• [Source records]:
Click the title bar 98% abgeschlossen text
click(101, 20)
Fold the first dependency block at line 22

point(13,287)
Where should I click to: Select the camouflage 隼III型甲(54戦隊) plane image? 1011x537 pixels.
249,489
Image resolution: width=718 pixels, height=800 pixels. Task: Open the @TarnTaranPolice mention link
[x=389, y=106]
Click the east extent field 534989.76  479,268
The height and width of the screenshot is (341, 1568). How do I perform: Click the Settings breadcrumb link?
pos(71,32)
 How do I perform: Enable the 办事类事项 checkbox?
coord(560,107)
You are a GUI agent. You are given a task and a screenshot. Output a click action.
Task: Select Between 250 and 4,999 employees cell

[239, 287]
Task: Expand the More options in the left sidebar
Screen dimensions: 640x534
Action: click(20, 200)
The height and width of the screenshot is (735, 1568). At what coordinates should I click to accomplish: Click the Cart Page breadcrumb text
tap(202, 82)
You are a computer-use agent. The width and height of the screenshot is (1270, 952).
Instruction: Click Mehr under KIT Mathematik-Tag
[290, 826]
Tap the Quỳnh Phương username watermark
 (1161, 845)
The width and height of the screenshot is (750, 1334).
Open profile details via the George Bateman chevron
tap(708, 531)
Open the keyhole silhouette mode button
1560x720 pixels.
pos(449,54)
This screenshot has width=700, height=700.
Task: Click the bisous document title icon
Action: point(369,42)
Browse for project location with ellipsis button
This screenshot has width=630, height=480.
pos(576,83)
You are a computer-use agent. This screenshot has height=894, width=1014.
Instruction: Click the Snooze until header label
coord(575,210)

• [HOW TO COMPLETE THIS TASK]: Only the lines from the one with "Open profile details" through the last line above should be restated, word for word.

• [RESULT FOR THIS EXERCISE]:
Open profile details via the George Bateman chevron
tap(708, 531)
Open the keyhole silhouette mode button
1560x720 pixels.
pos(449,54)
This screenshot has width=700, height=700.
Task: Click the bisous document title icon
Action: point(369,42)
Browse for project location with ellipsis button
This screenshot has width=630, height=480.
pos(576,83)
You are a computer-use agent. This screenshot has height=894, width=1014.
Instruction: Click the Snooze until header label
coord(575,210)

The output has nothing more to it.